We later went to see Congressman C. I spoke to an assistant and he told me of all the wonderful things that Congressman C was doing for human rights and for Chinese human rights. When I asked him if Congressman C would co-sponsor resolution 605, he said he would speak to him about it.
However, Congressman C had recently visited China and we found out that events during his trip had possibly influenced him negatively.
We knew we could not stop or give up even though it seemed insurmountable at the time, so we all called, e-mailed, and went in person to both the district office and the DC offices many times and asked other offices for advice.
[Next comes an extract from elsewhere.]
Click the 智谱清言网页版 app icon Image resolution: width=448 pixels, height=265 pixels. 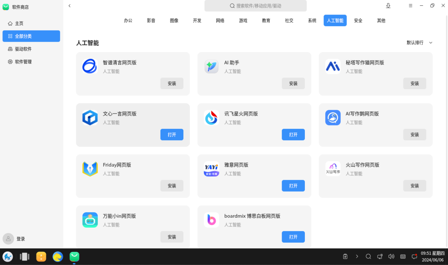[90, 66]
I remember one time I called and they were rude to me and I did not forbear very well. Just after this conversation, I felt huge pressure. I felt so bad that I thought about quitting doing this work altogether. I called other practitioners and told them what happened. Practitioner D, with whom I have come to work on many occasions, was very compassionate with me and told me to try to help these VIPs see the light, and always be peaceful and nurture them into doing the right thing. I heard what he said but still felt that we needed to be stronger in our approach.
After this I took a break for some weeks and tried to look inside and see why I did not have compassion for Congressman C. I just wanted to tell him he was wrong and a bad person. I was beginning to see how my lack of compassion was affecting my truth clarifying work. I wanted anxiously to achieve a result, instead of just holding a pure heart of saving this Congressman. Later I enlightened to the fact that I was pointing my finger at Congressman C because this is the way I treated myself. I am the kind of person who is very hard on himself. Mistakes are not an option in my life. But I can't treat others in the same way, especially those precious sentient beings that we want to save. This is where I really fell short. I have since changed a lot in this area through repeated tribulations.
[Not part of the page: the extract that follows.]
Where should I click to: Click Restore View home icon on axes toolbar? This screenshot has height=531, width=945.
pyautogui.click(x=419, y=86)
It was a real learning experience for me to try to remain compassionate all the time and not try to be a policeman. I am learning what true compassion really means.
Now I can see this same situation in other areas of our VIP work. I can see now that we need to be like loving parents, gently guiding them so they can make the right decisions. We cannot beat them over the head. My fellow practitioners have been very helpful and patient with me on this, and I thank them for that.
This is what I have enlightened to this past year. Please point out any attachments you see.